Q: How do you conceive the relation between consciousness and matter in your work/life? (Gabriel Santamarina, 2014)

 

A: It's a deep concern of mine to be able to contemplate any manifestation of matter as a limited one by our given senses. Very rarely we are able to experience those in its mere essence and without noise.

 

Another important factor is time, -and striclty spoken- it results to be impossible to assimilate reality in a real time relation, because there is an organic process involved that makes me severely question everything related to reality as such.

 

I have seen and experienced trough my artistic work (and therefore in my life) that I am able to reduce this noise in order to achieve introspection that intensifies the relation between consciousness and matter.

 

My pieces are probably small mental exercises packed into aestetic or even playful experiences that do not aim for an educational essence but in it's best case scenario somehow shift ones perception about our individual and collective existence.

 

FREQUENTLY ASKED QUESTIONS:

 

 

This image is a partial screenshot from my Google Browser. No copyright infringment intended, click image for details.

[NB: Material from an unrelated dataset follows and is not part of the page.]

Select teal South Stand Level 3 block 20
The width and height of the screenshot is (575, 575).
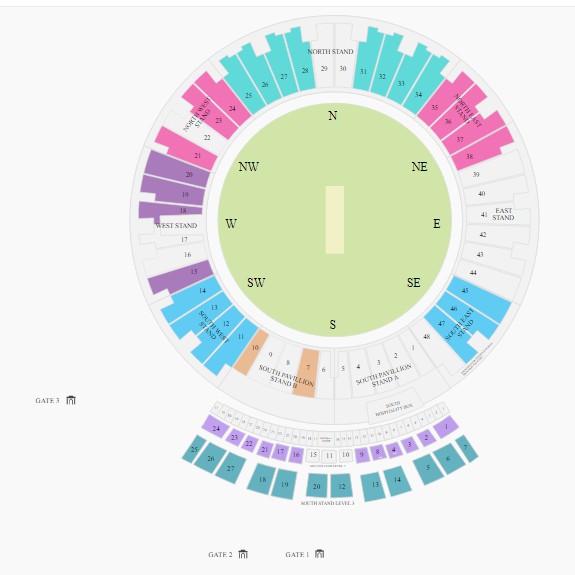click(316, 485)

The following (frequent) questions are reflecting what people ask most via Google, beginning with:

"why is art ___________?". The gap represents what is asked most in english.

 

 

Q: Why is art important (to society)?

 

A: Good artwork instantly communicates with spectators wether on an aestetic level, by concept or by interactivity.

These connections expand socially driven boundaries and limits, which I translate into the most direct way of evolution.

 

In conclusion: I consider art to be very important because it helps us as a society to evolve more efficently.

 

 

Q: Why is art education important?

 

A: Few governments consider art NOT to be important.

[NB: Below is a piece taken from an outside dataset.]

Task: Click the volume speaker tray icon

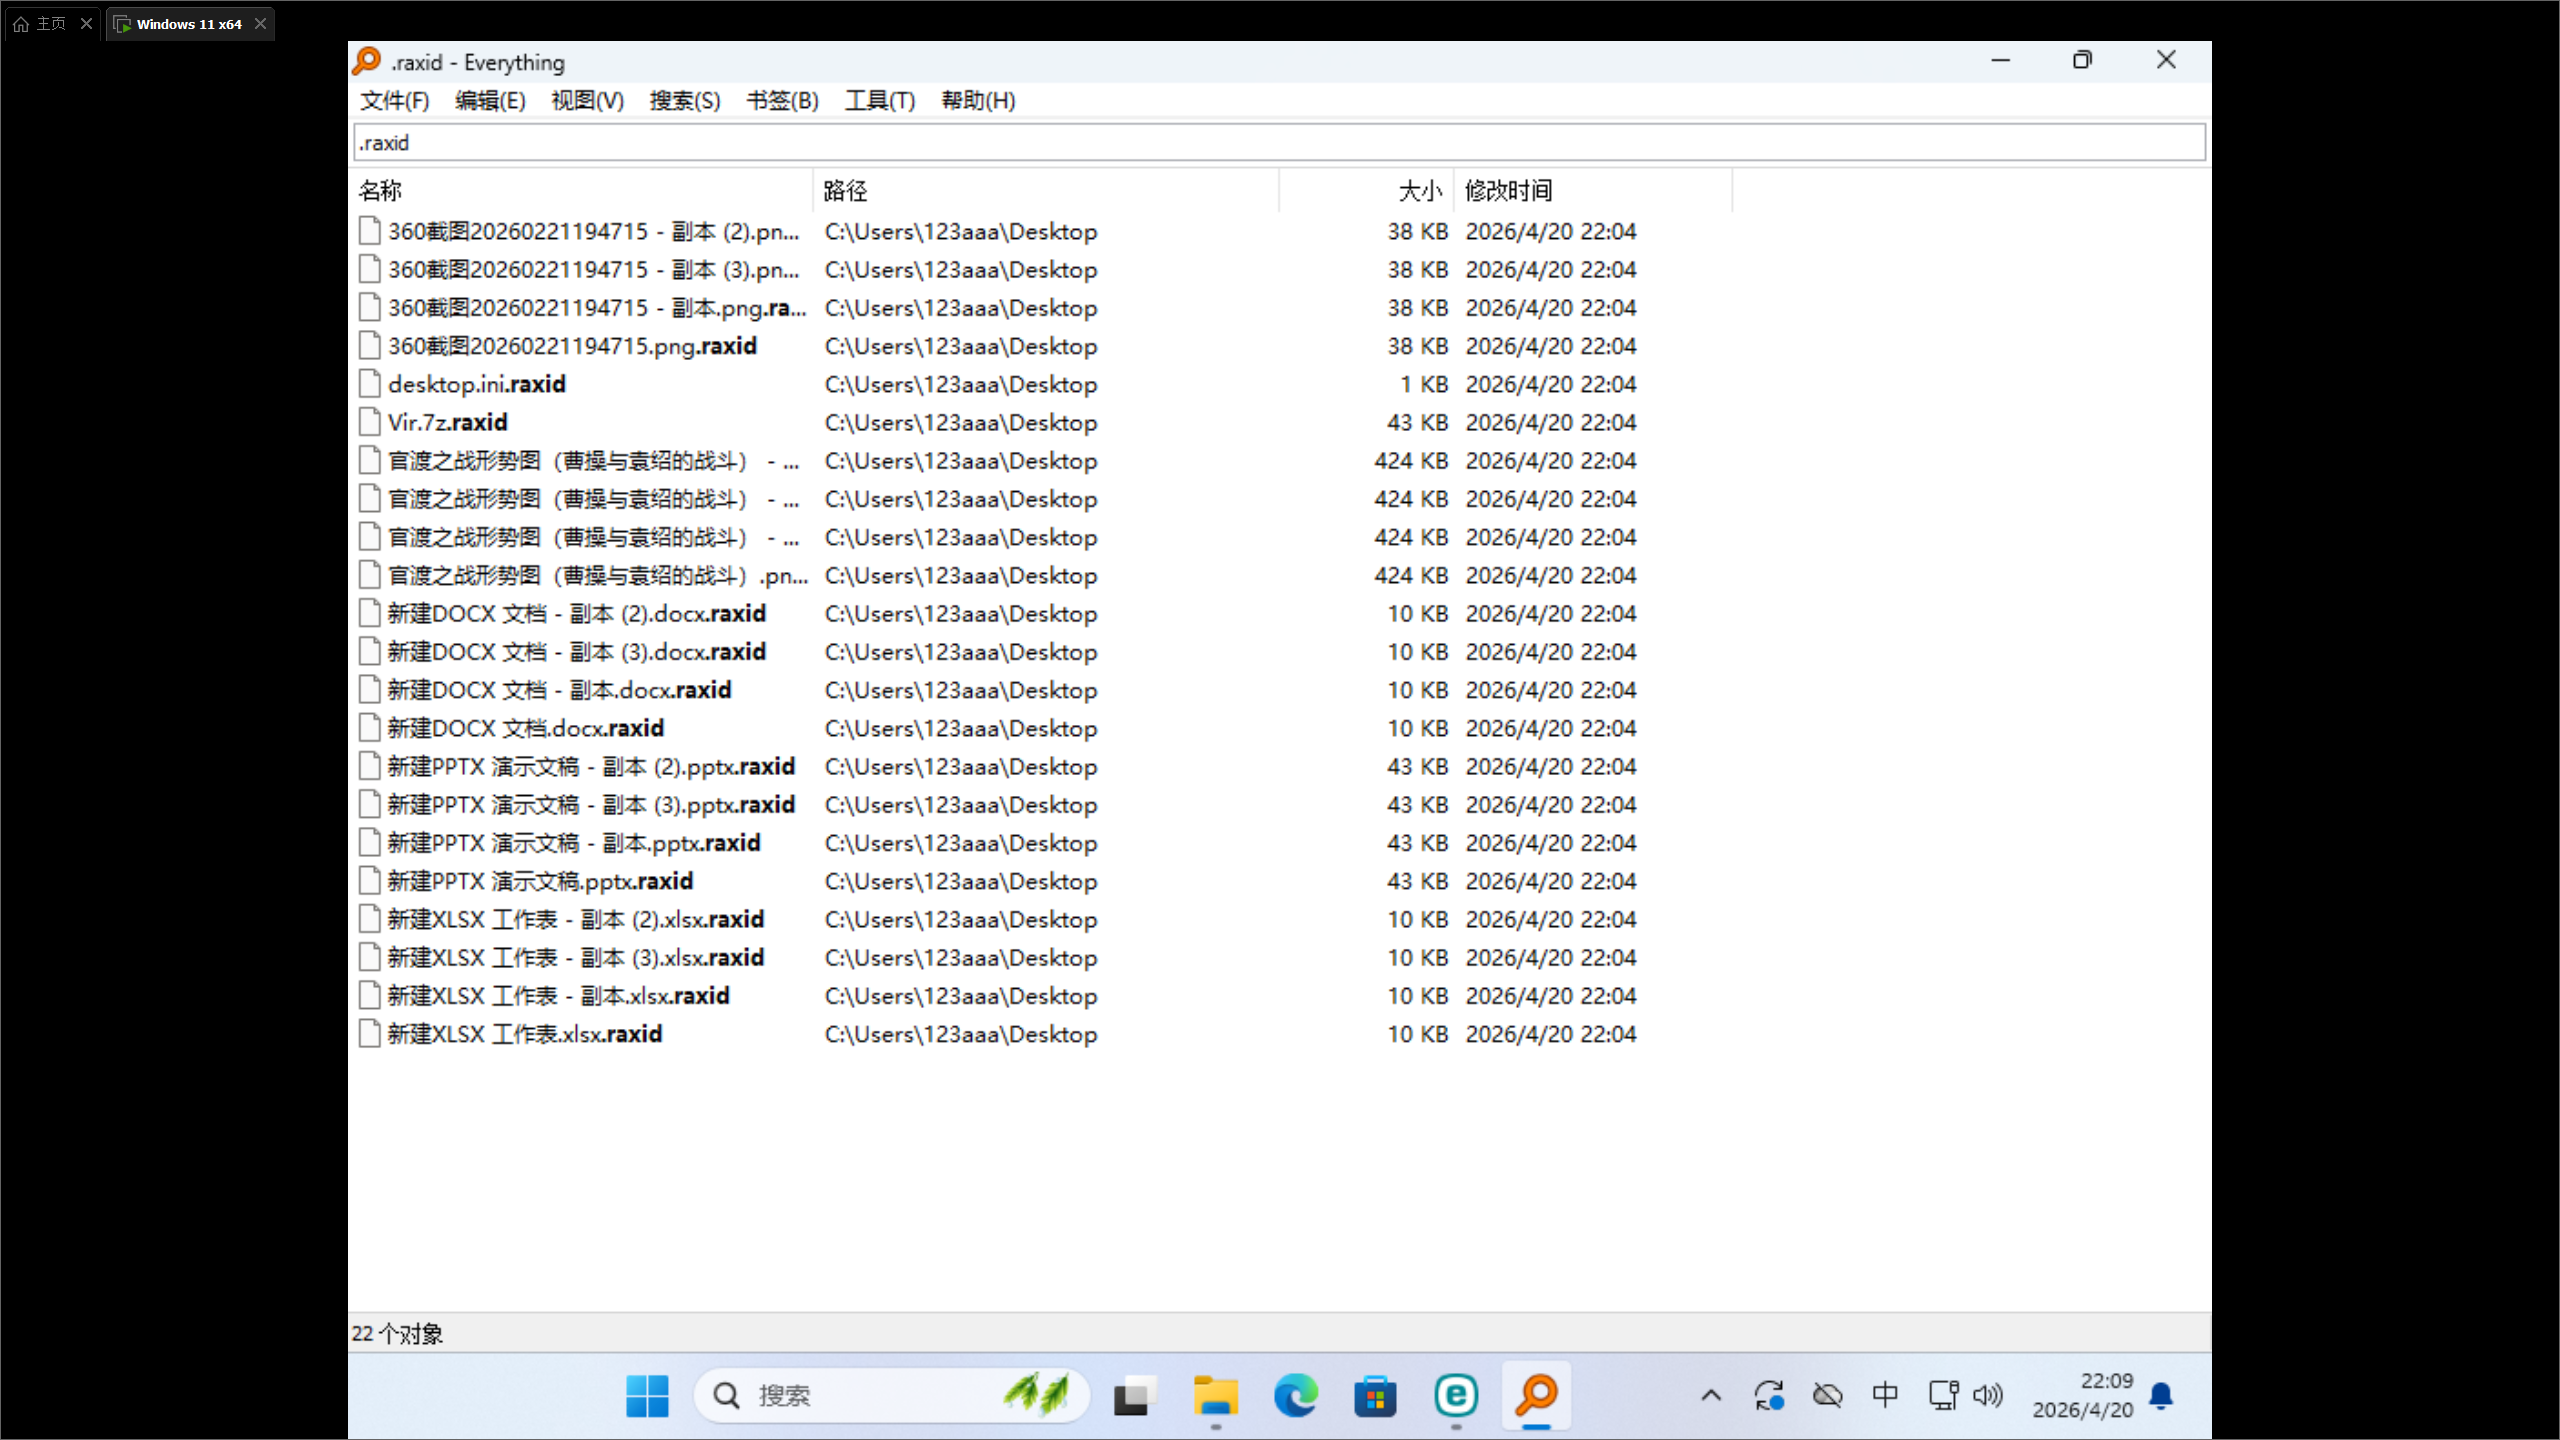Action: tap(1988, 1395)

The countries neglecting art in education and the reasons for it are very easy to spot.

 

I never went to art school, but I am convinced that being informed about art helps people to make better decicions in life. For a starter you get to know yourself and your tastes. 

 

 

Q: Why is art so expensive?

 

A: Never confuse expensive art to be automatically good.

It's just a mirror for an artists (and gallerists) ability to move succesfully in a market that is very money driven and utterly hermetic (way less than 2% of US population are artists and around 1% of them are represented by a gallery*).

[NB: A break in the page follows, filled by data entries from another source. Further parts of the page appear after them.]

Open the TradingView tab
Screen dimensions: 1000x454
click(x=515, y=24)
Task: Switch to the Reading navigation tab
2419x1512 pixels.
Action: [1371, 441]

Or let's put it the other way around: Affordable art is not necessarily bad, but sometimes it tends to be.

What art buyers must consider is the long way it takes for an artist to establish his/her work. Failure and unsuitable work are as much part of the game as are masterpieces.

 

I like a lot an artist friends point of view who sometimes offers his pieces for free, but not without written explanation by the individual, museum or collection, who tries to purchase it. As a consequence art production is made with a whole different approach to life and is beneficially reduced to a basic human need.

 

As long as I can keep up my quality work as an artist and sustain my family by doing so, money is a detail that owns very little space in my heart.